Semidynamics reveals Tensor Unit efficiency for new AI IP

Roger Espasa, Semidynamics’ CEO, explained: “The traditional AI design uses three separate computing elements: a CPU, a GPU (Graphical Processor Unit), and an NPU (Neural Processor Unit) connected through a bus. This traditional architecture requires DMA-intensive programming, which is error-prone, slow, and energy-hungry plus the challenge of having to integrate three different software stacks and architectures. In addition, NPUs are fixed-function hardware that cannot adapt to future AI algorithms yet-to-be-invented.

“In contrast, Semidynamics has re-invented AI architecture and integrates the three elements into a single, scalable processing element. We combine a RISC-V core, a Tensor Unit that handles matrix multiplication (playing the role of the NPU) and a Vector Unit that handles activation-like computations (playing the role of the GPU) into a fully integrated, all-in-one compute element, as shown in Figure 1. Our new architecture is DMA-free, uses a single software stack based on ONNX and RISC-V, and offers direct, zero-latency connectivity between the three elements. The result is higher performance, lower power, better area and a much easier-to-program environment, lowering overall development costs. In addition, because the Tensor and Vector Units are under the direct control of a flexible CPU, we can deploy any existing or future AI algorithm, providing great protection to our customer’s investments.”

Large Language Models (LLMs) have emerged as a key element of AI applications. LLMs are computationally dominated by self-attention layers. These layers consist of five matrix multiplications (MatMul), a matrix Transposem, and a SoftMax activation function, as shown in Figure 2. In Semidynamics’ All-In-One solution, the Tensor Unit (TU) takes care of matrix multiplication, whereas the Vector Unit (VU) can efficiently handle Transpose and SoftMax. Since the Tensor and Vector Units share the vector registers, expensive memory copies can be largely avoided. Hence, there is zero latency and zero energy spent in transferring data from the MatMul layers to the activation layers and vice versa. To keep the TU and the VU continuously busy, weights and inputs must be efficiently fetched from memory into the vector registers. To this end, Semidynamics’ Gazzillion Misses technology provides unprecedented ability to move data. By supporting a large number of in-flight cache misses, data can be fetched ahead-of-time yielding high resource utilisation. Furthermore, Semidynamics’ custom tensor extension includes new vector instructions optimised for fetching and transposing 2D tiles, greatly improving tensor processing. 

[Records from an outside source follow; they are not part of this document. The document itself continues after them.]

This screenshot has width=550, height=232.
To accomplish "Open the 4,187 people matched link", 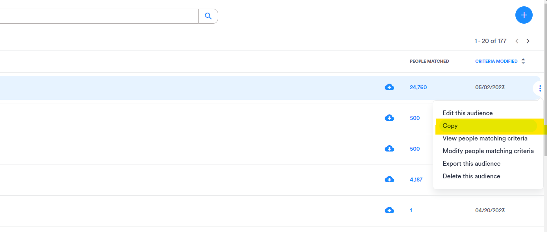I will click(x=416, y=180).
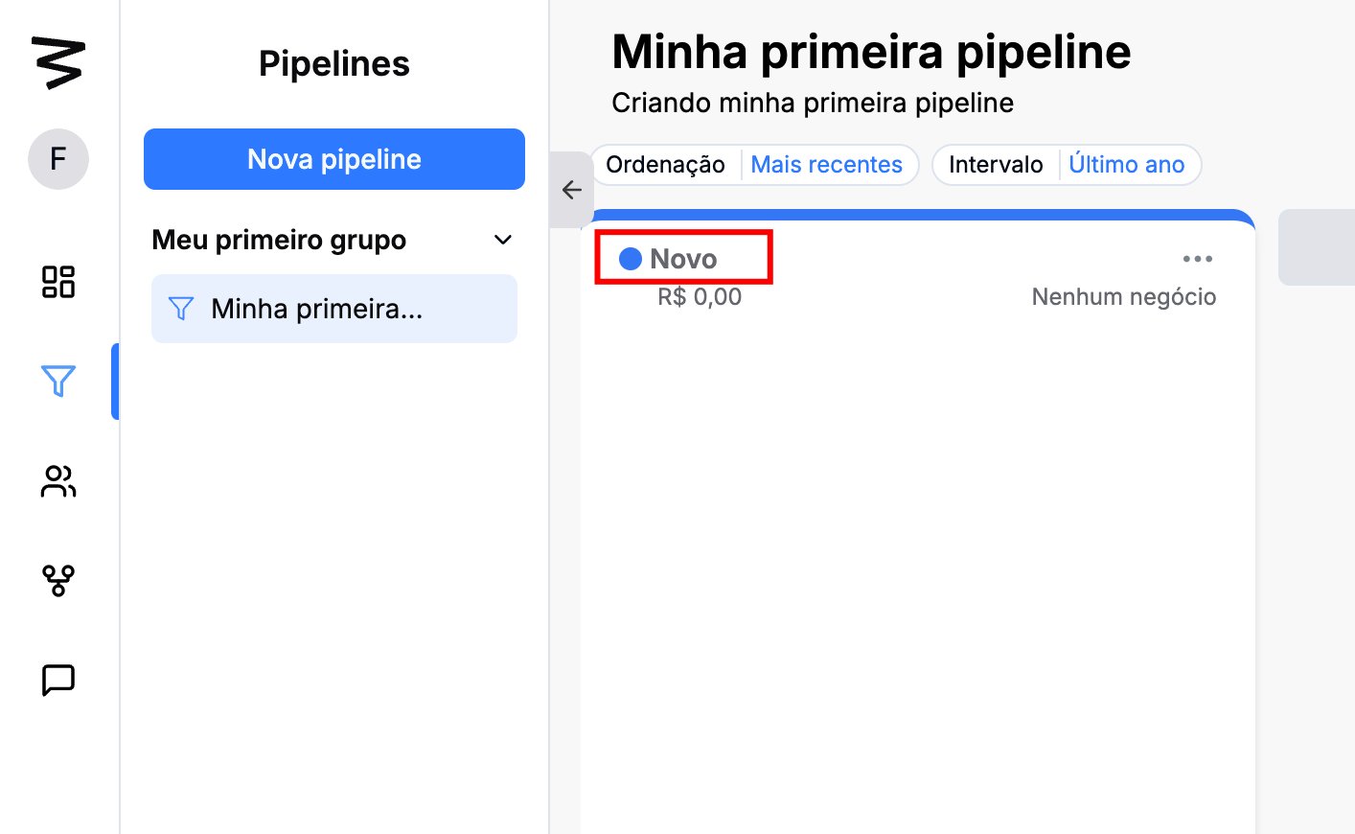Click the Intervalo label
The width and height of the screenshot is (1355, 834).
[996, 165]
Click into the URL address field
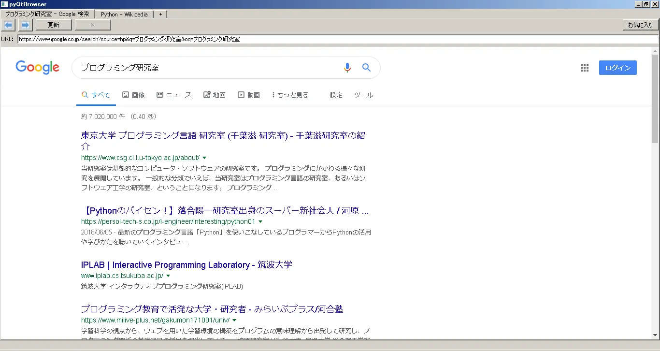Image resolution: width=660 pixels, height=351 pixels. coord(337,39)
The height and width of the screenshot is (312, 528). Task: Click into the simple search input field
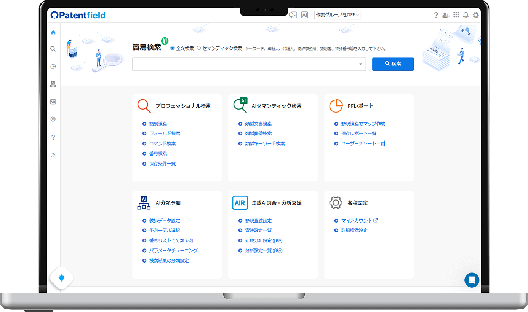(x=244, y=64)
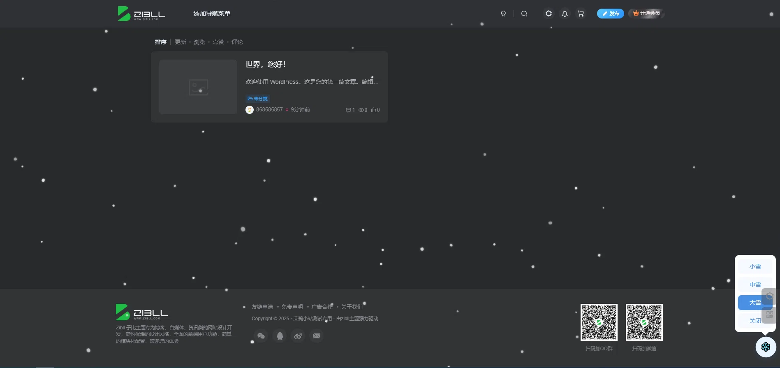Collapse the snowflake effect menu button
This screenshot has height=368, width=780.
pos(765,347)
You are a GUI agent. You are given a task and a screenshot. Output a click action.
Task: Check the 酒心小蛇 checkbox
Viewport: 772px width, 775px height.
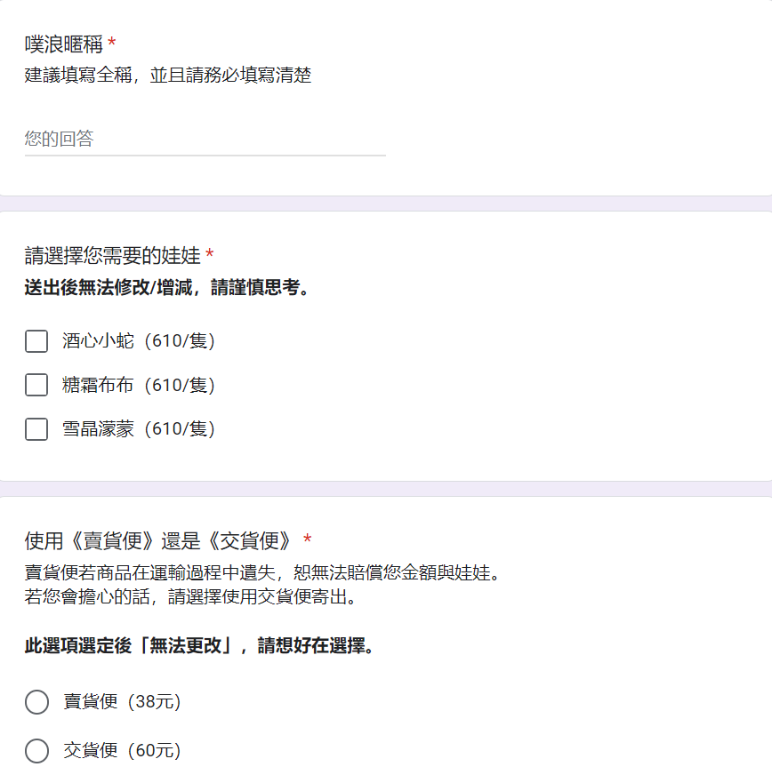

Semidynamics has run the full LlaMA-2 7B-parameter model (BF16 weights) on its All-In-One element, using Semidynamics’ ONNX Run Time Execution Provider, and calculated the utilisation of the Tensor Unit for all the MatMul layers in the model. The results are shown in Figure 3. The results are aggregated and presented organised by the A-tensor shape.

There are a total of six different shapes in LlaMA-2, as shown in the x-axis labels in Figure 2. As it can be seen, utilisation is above 80% for most shapes, in sharp contrast with other architectures. Results are collected in the most challenging conditions, i.e., with a batch of one and for the first-token computation. To complement this data, Figure 4 presents the Tensor Unit efficiency for large matrix sizes, to demonstrate the combined efficiency of the Tensor Unit and the Gazzillion technology.

Figure 4 is annotated with the A+B matrix size. One can see that as the number of elements in the N, M, P dimensions of the matrix increase, the total size in MBs quickly exceeds any possible cache/scratchpad available. The noteworthy aspect of the chart is that the performance is stable slightly above 70%, irrespective of the total size of the matrices. This quite surprising result is thanks to the Gazzillion technology being capable of sustaining a high streaming data rate between main memory and the Tensor Unit. 

Espasa concluded: “Our new All-In-One AI IP not only delivers outstanding AI performance but is also so much easier to program as there is now just one software stack instead of three. Developers can use the RISC-V stack they already know and they do not have to worry about software-managed local SRAMs, or DMAs. Furthermore, Semidynamics provides an ONNX runtime optimised for the All-In-One AI IP, which allows programmers to easily run their ML models. Therefore, our solution represents a big step forward in programmer friendliness and ease-of-integration into new SOC designs. Our customers using All-In-One will be able to pass on to their customers, developers, and users all these benefits in the form of better and easier-to-program silicon. 

“Moreover, our All-In-One design is completely resilient to future changes in AI/ML algorithms and workloads. This is a huge risk protection for customers starting a silicon project that will not hit the market for several years. Knowing that your AI IP will still be relevant when your silicon enters volume production is a unique advantage of our technology.”